# Twin over full bunk bed plans?



## camps764 (Dec 9, 2011)

The google didn't do me much good so I'm turning to the expertise of the site. Does anyone have a good resource for bunk bed plans? They don't need to be free. Specifically looking for twin over full bunk beds with stairs.

Sketch up plans would be good as well. I tried to use sketchup to design my own the other night and failed miserably.

Anya help is really appreciated!

Here is an example of what I'm looking for....http://www.simplybunkbeds.com/loft-beds/twin-loft-beds/schoolhousestairwayloftbedwhite.cfm


----------



## 12strings (Nov 15, 2011)

http://woodgears.ca/bed/bunk_bed/index.html


----------



## camps764 (Dec 9, 2011)

Thanks!


----------



## lew (Feb 13, 2008)

Steve,
Here a link to a sketchup file I just finished. It is very similar to the one you are looking for. Maybe it will give you some ideas.

https://app.box.com/files/0/f/0

Lew


----------



## camps764 (Dec 9, 2011)

Thanks Lew, the link you shared doesn't seem to work for me. I signed up for a box account but the link doesn't send me to any specific files. Could you possibly email me the file or a link to it?

[email protected]

Thanks!


----------



## lew (Feb 13, 2008)

Sorry Steve, looks like I put the wrong link.
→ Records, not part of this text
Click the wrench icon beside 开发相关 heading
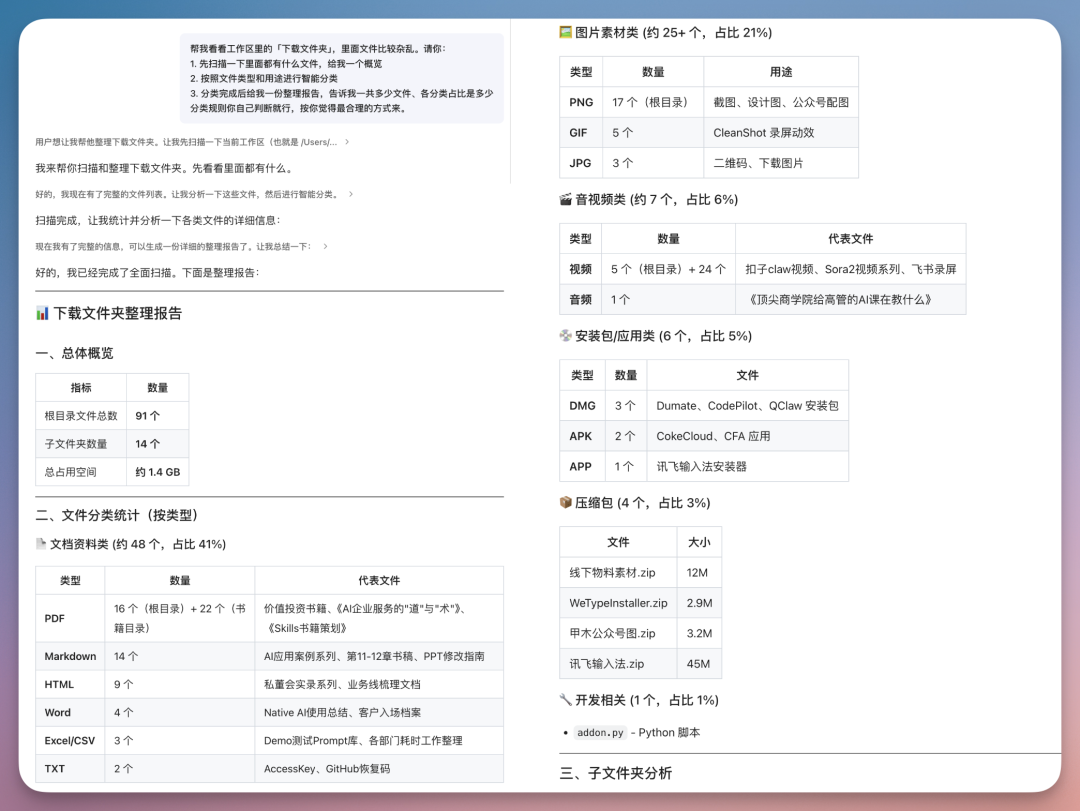Screen dimensions: 1080x811 pyautogui.click(x=566, y=700)
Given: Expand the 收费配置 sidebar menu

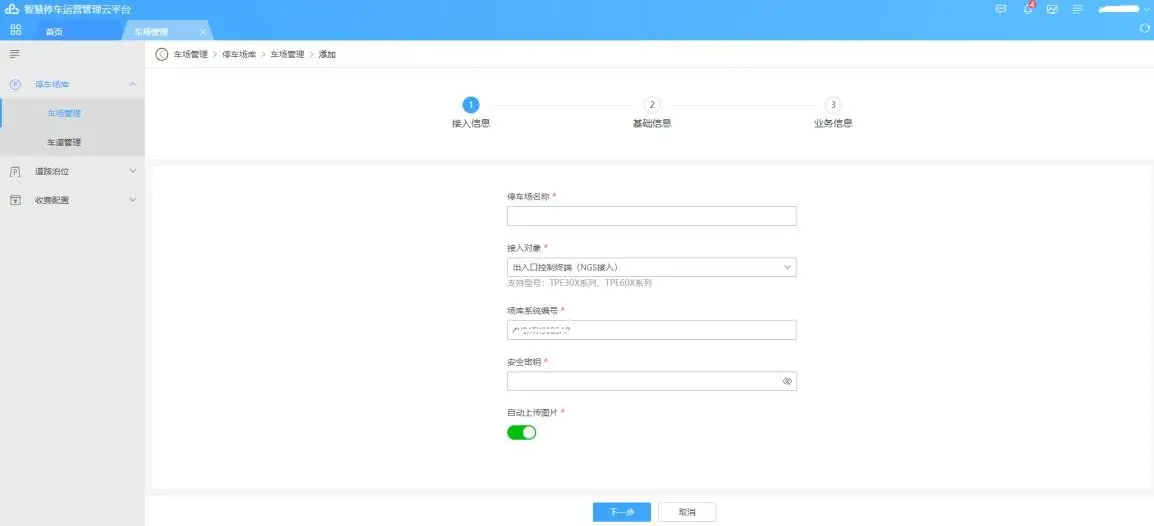Looking at the screenshot, I should [x=72, y=200].
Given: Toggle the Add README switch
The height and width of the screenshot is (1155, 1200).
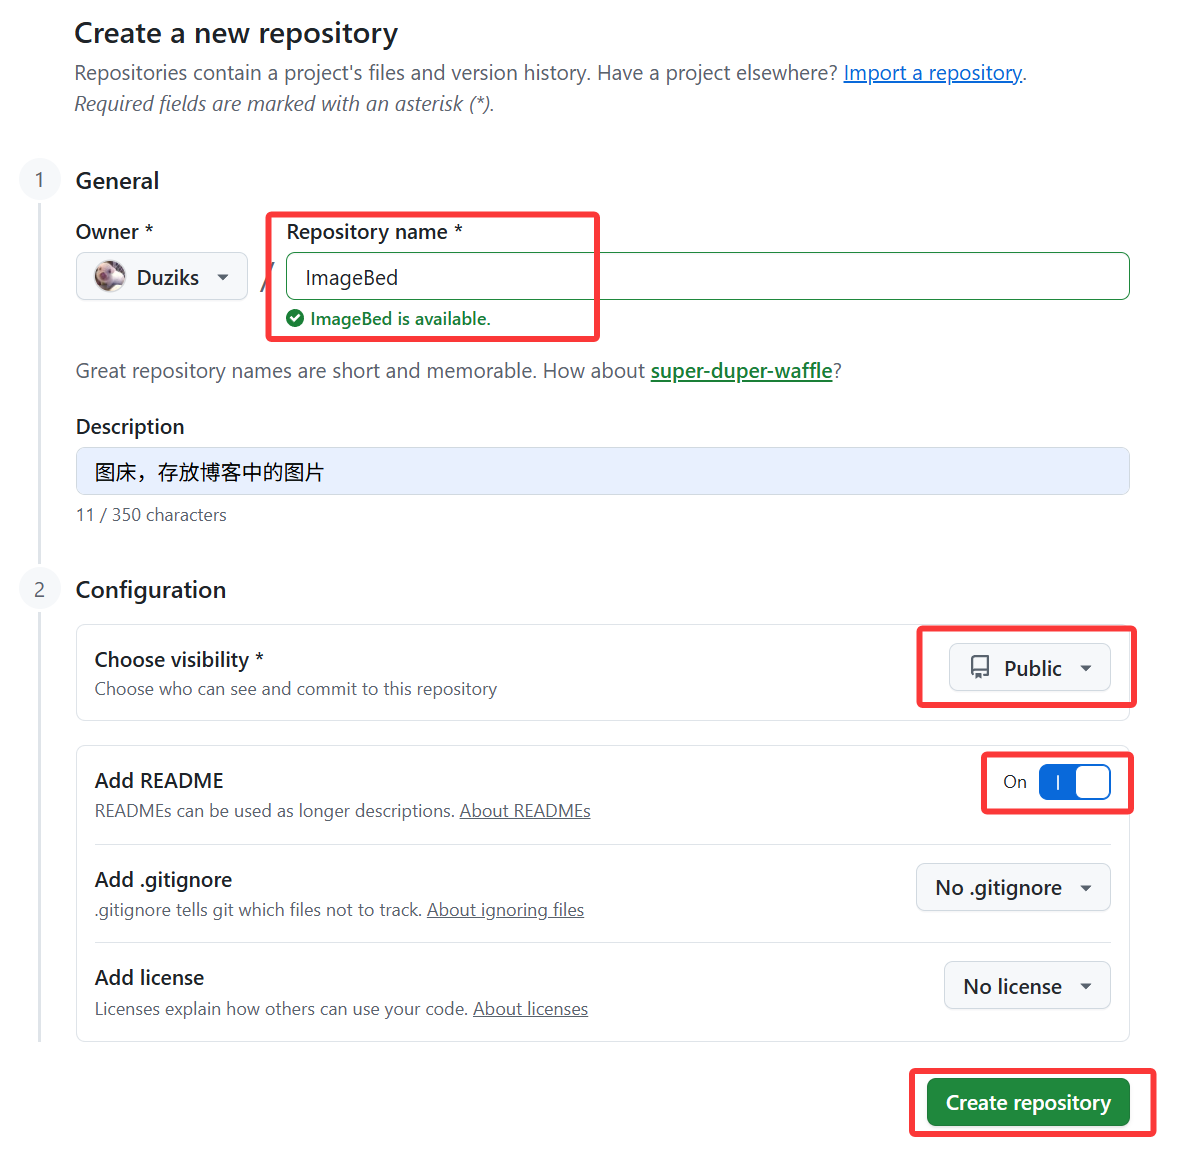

This one should work-
https://app.box.com/s/jrsicrrl3wmebe0fxbtr
Lew


----------



## camps764 (Dec 9, 2011)

That is perfect, thank you very much!

If you ever find yourself in Nebraska, I owe you a drink for that one!


----------



## Bigriverman (Nov 22, 2013)

I built this one for my grandson. http://www.thedesignconfidential.com/2012/02/free-woodworking-plans-build-rh-inspired-kenwood-twin-over-full-bunk


----------



## lew (Feb 13, 2008)

Thanks, Steve!


----------